Role modeling is an established teaching method in medical education, where medical students learn by observing more experienced physicians. Role models play an important role in students’ socialization, professional identity development, and medical specialty choice [1,2,3,4], making them a powerful factor in medical education [5,6,7,8,9].
Considering the importance of clinical role modeling, it makes sense that medical education scholars have investigated clinical role models extensively. Traditionally, these studies emphasize role models’ behavioral value, where physicians model behaviors for students to emulate. Central to these studies are the attributes of excellent clinical teachers. These role model attributes are typically inventoried and then categorized into clinical qualities, teaching qualities, and personal qualities, a trichotomy introduced by Wright in 1997 [2, 10,11,12,13,14,15,16].
In more recent years, role modeling has regained scholars’ interest, only this time in the context of the increasingly culturally diverse student body. This line of research emphasizes role models’ symbolic value, where role models are seen as inspirational and motivational, representing the possible, and helping students permeate medical schools’ hidden curriculum. For ethnic minority students, also referred to as culturally underrepresented in medicine (URiM), clinical role models who share the same ethnic background (representative role models) strengthen their enthusiasm and offer guidance and support [17, 18]. They also help recruit and retain URiM students [19,20,21,22].
Conversely, the absence of representative role models is associated with a range of negative outcomes. These include a negative effect on URiM students’ matriculation, experiencing “inadequacy, inc ompetency, and self-doubt” and having limited access to relatable experiences [23, 24]. Additionally, URiM students risk being tokenized which means that a small number of underrepresented individuals are included to create an illusion of equality [25]. Summarizing, representative role models fulfill a critical role in URiM students’ study experience and ultimately in combatting the leaky pipeline phenomenon [26].

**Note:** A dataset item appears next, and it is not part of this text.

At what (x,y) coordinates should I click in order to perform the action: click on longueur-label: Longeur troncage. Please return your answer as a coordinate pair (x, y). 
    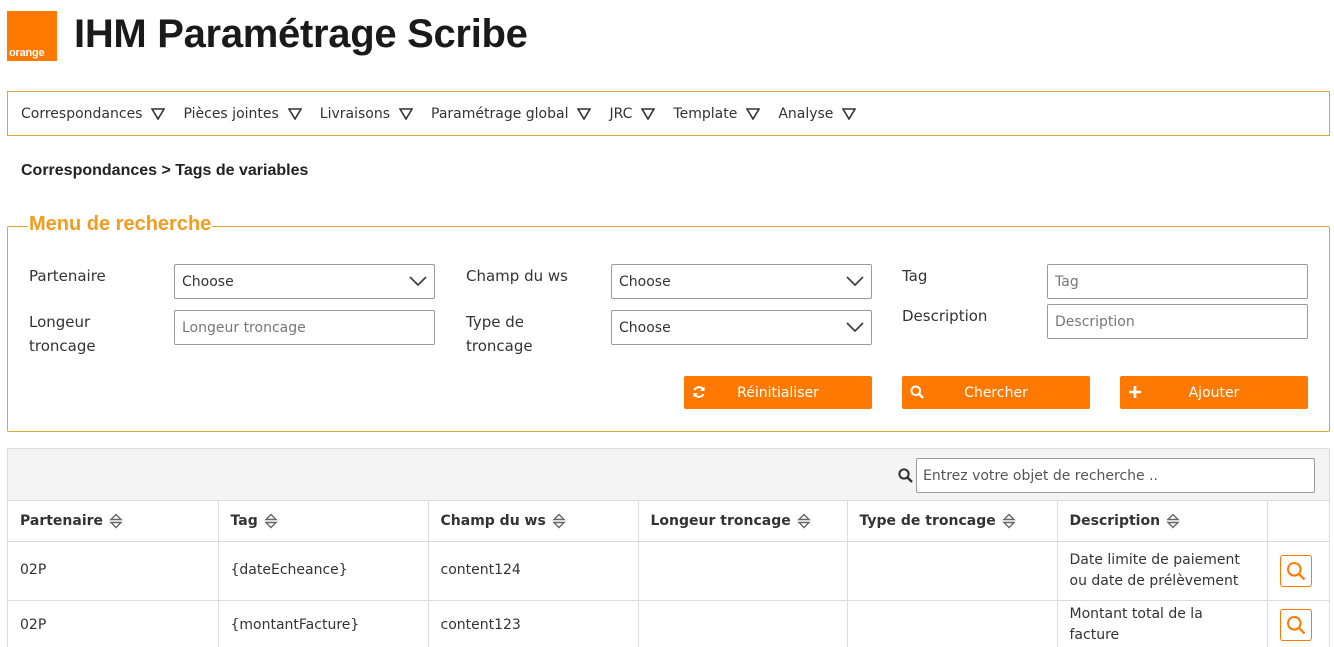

Between these two lines of research, where one established the importance of clinical role models and the other the particular significance of representative role models, lies a knowledge gap to be bridged. A systematic, empirical analysis of students’ role model definitions is needed to pinpoint if and how students’ definition of role models is shaped by (1) their own ethnicity and (2) how ethnically representative their role models are.
Conceptual Framework: The Clinical Role Modeling ProcessTo compare URiM and non-URiM students’ image of role models and extend our scope beyond clinical role model attributes, we developed a conceptual framework of the broader role modeling process [27] (see Fig. 1). Drawing upon theoretical advancements from various academic disciplines, the framework offers a schematic representation of four stages of role modeling: idealization, social comparison, composition, and behavioral and symbolic outcomes.
Fig. 1Conceptual framework: schematic representation of medical students’ role modeling process
IdealizationThe role modeling process starts when students identify positive or negative attributes of the physicians around them. Organizational research on career role models for women refers to this as the idealization of proto-models [28]. This idealization process builds on the premise of selective imitation, where one does not aspire to imitate another person in their entirety, but rather selects specific attributes while ignoring others [29, 30]. Most research on clinical role models focuses on this idealization part of the role modeling process, asking: which attributes do students wish to emulate?
Social ComparisonThe second stage involves social comparison between the student and their role model. In the management theory, social comparison is described as “the processes through which individuals construct their identities, often through comparing and contrasting themselves to others” [31]. The perceived similarity between the student and their role model enables them to assess the feasibility and desirability of following in their role model’s footsteps [32,33,34]. Although the significance of similarity between diverse medical learners and their role models has previously been stated [35], it is not typically taken into account in studies about clinical role models.
CompositionThe next stage follows from a social constructivist approach to role models and is novel to medical education research. It views a role model not as an actual person, but as the mental representation of attributes from real people (proto-models), selected during the idealization phase [29, 30, 32, 36, 37]. Together, these attributes form a dynamic, ever-evolving mental image of “the perfect physician” that can guide the student through whatever circumstances they are facing. As organizational theorist Zetterquist puts it: “People do not model their behavior on real persons, but on mental constructs they make loosely inspired by actual people” [28]. The cognitive construal of role models largely takes place at a subconscious level.
OutcomesFinally, having a role model can result in different and multiple outcomes. First, there are the more tangible behavioral outcomes, as role models in medical education are usually viewed. An example of a behavioral outcome is clinical skill acquisition. The behavioral value is also recognized in economics, where it was first distinguished from mentoring and other forms of role modeling [32].
Second, role models carry a more intangible, symbolic value, a term coined by organizational researchers. Examples they give of symbolic role model outcomes are increased optimism and trust, commitment, and reduced stereotyping [33]. Psychologists also recognize role models as more symbolic “representations of the possible” and as sources of inspiration [34]. In humanities and philosophy, we see a less dichotomous, more gradual continuum of inspiration as a more sophisticated form of imitation [38]. Symbolic outcomes are particularly important to URiM students because “the outcomes build on the premise that ‘someone like them’ […] can succeed” [37].